= Geri Winkler =

Austrian mountaineer

Geri Winkler 2016

Geri Winkler (born 13 April 1956 in Vienna, Austria) is an Austrian mountaineer, who was the first insulin-dependent diabetic to reach the summit of Mount Everest.

Since 1984, Winkler has taught mathematics, French, and German language in Vienna. In September 1984, he was diagnosed with diabetes mellitus type 1. In April 1987, he ran the Vienna marathon, marking the first time a diabetic patient had finished a marathon.

In the 1990s he ascended Popocatepetl in Mexico and Muztagh Ata (7546 m) in China. In the summer of 2001, he climbed Elbrus in Russia, the highest mountain in Europe. In the winter of 2002 and 2003, Winkler climbed Aconcagua in Argentina, the tallest mountain in South America.

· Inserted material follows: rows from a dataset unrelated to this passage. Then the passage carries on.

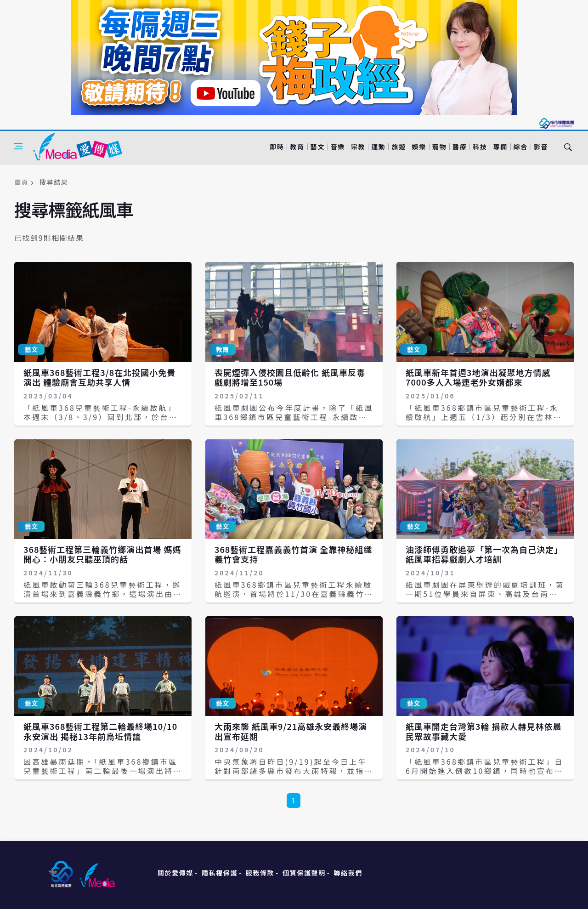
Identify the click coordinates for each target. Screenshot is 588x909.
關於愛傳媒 (175, 873)
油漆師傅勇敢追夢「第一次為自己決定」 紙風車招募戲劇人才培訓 (484, 554)
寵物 (439, 147)
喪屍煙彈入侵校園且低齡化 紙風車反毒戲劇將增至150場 (290, 377)
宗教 (358, 147)
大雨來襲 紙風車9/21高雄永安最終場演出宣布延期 (291, 731)
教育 (297, 147)
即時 (277, 147)
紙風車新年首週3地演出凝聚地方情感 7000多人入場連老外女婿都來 (478, 377)
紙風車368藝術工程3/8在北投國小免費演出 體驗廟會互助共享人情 (99, 377)
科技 (480, 147)
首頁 (21, 182)
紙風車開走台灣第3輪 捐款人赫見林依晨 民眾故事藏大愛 (484, 731)
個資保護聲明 (304, 873)
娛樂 (419, 147)
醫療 (459, 147)
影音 (541, 147)
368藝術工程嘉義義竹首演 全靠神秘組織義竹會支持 (293, 554)
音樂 (338, 147)
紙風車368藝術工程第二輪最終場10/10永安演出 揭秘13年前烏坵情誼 (100, 731)
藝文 (317, 147)
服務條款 (260, 873)
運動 (378, 147)
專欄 (500, 147)
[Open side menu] (18, 146)
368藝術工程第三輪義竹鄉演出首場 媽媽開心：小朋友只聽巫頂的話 (102, 554)
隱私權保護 (220, 873)
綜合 (520, 147)
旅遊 (398, 147)
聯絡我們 (348, 873)
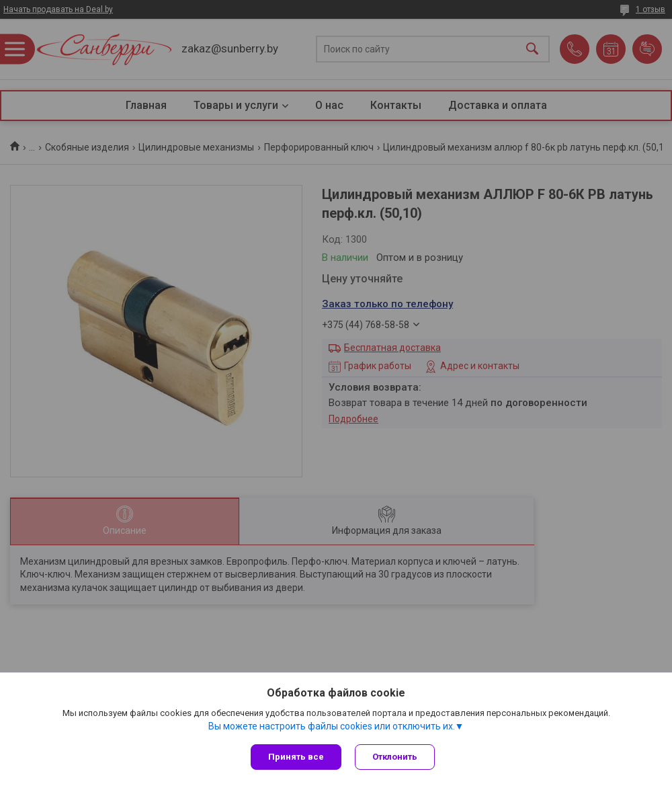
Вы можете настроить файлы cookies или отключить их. (331, 726)
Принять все (296, 756)
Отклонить (394, 756)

In late 2005, Winkler started a six-month tour of seven countries that started at the Dead Sea by bicycle and ended at Mount Everest. On 20 May 2006, Winkler became the first insulin-dependent diabetic to reach the top of Mount Everest.

==Summits==
Two examples
- On May 20, 2006, Geri Winkler is recorded to have summited Mount Everest
- On September 30, 2009 Geri Winkler is recorded to have summited Cho Oyu

== Publications ==
- Winkler G. (Ed.) Aufbruch in die Grenzenlosigkeit. Die Freiheit eines Diabetikerlebens. (German lang.). 2000. ISBN 3-9501240-0-4.
- Winkler G. Sieben Welten - Seven Summits. Mein Weg zu den höchsten Gipfeln aller Kontinente. (German lang.). Tyrolia-Verlag, Innsbruck and Wien 2011. ISBN 978-3-7022-3120-0.